This is the first time that anyone close to me has ever died and I'm ****ing crushed. I hadn't even seen him since November, but only a week before I was talking to that circle of friends about meeting up again and now we will never fully be able to because he's gone.

If anyone has advice or even just wants to try and cheer me up, that'd be massively appreciated. I just really feel awful right now.
 
I'd love to cheer you up man, but I just don't know how to. I lost a friend years ago, and it hurts. The only thing I did was try to keep my mind off of it and occupy myself, which you're probably already doing. I'd love to help more, but I'm just terrible at cheering people up.
 
We all lose people throughout life, awful that he had to go so young but I too have lost friends (car crashes & undiagnosed heart conditions). Be happy for the time you did get to spend with them and hold onto the good memories and go and live your life in a manner that would make your friend proud. Its really hard knowing you will never see their face again but doesnt take it away from memory.
 
shroom.jpg

Ok I'm not being an arse just trying to lighten the mood, E can be pretty dangerous you never know what the **** has been mixed with it so I tend to avoid it completely. I'm here for you Ed you sexy beast all you gotta do is message me fool, let me make a scouser shaped hole in your heart Hobbe. <3
 
It's been a little over a year since I went through something similar. Basically what above people said. It never stops sucking, but it does get better.

You should try calling / visiting with his parents. It was by far the most fulfilling thing I did. Highly, highly recommend it.

Besides, it'll mean a lot to them to hear from one of his friends outside of the funeral.
 
Last edited:
  • Like
Reactions: HobbeBrain
Also, don't stay mad at him. Not saying that you are, of course, but I was. Very mad.

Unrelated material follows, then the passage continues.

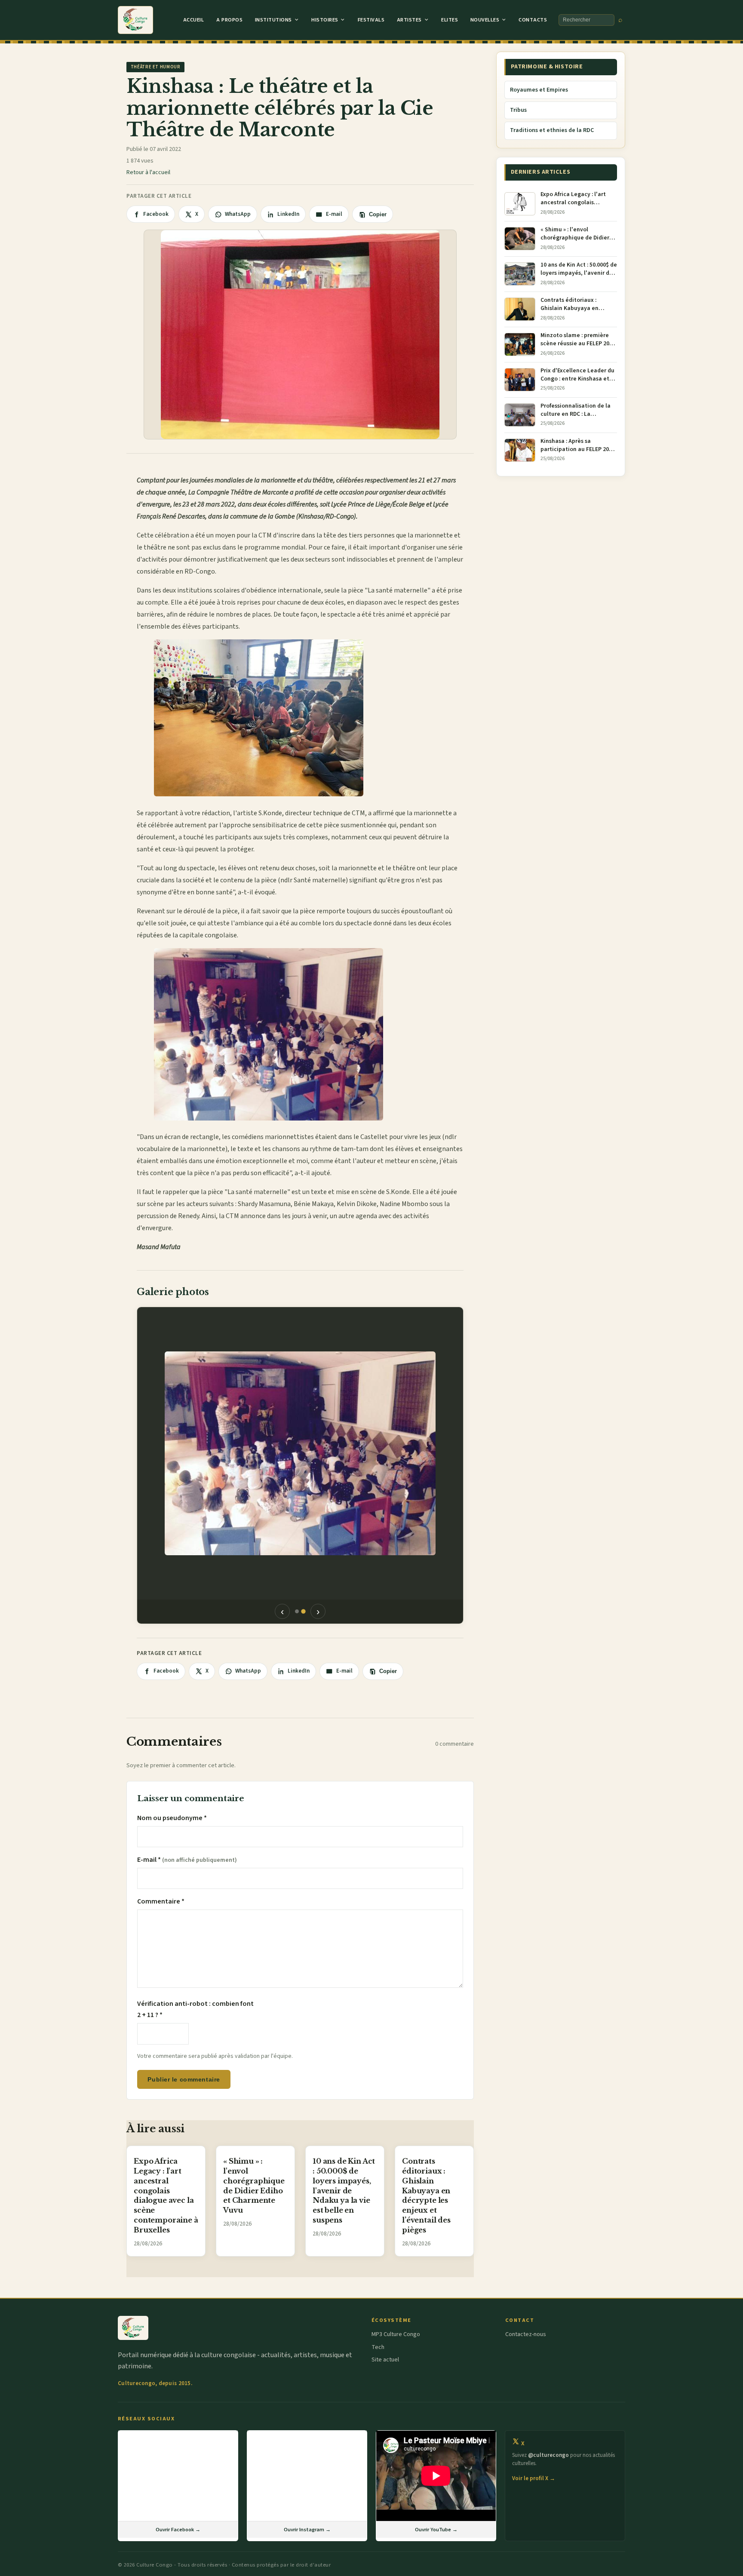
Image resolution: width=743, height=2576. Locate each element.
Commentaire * (160, 1901)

I missed my friend's funeral because I was ****in' mad at him for being stupid enough to die from helium that I just couldn't stand going to it, and I regret that deeply.
 
Also, don't stay mad at him. Not saying that you are, of course, but I was. Very mad. I missed my friend's funeral because I was f*****' mad at him for being stupid enough to die from helium that I just couldn't stand going to it, and I regret that deeply.

Not sure if friends are allowed to the funeral, I'll have to check. I went to a remembrance service held at his church, though, which just made me feel so weird. I guess it's better that I went, but it's so ****ing surreal, I can't even get my head around him being gone.
 
Grieve in whatever way works for you (obviously not doing anything destructive).

It's all I can recommend - I could share all the anecdotes in the world, all the metaphors and analogies, but at the end of the day, this affects you in a unique way and nothing anyone says will really ever hit the nail on the head.

So grieve, have good days, have bad days and whilst time is not necessarily a healer, it is pretty good at taking the sting out of a tragedy.
 
I'm very sorry to hear about this, Hobbe. I've never really lost anyone close to me, so I don't have any personal experience in this area to pull wisdom from. I don't really know what to say other than that I hope you get through this situation alright, and I wish you the best. Also, just remember that, as others here have said, things will absolutely get better with time.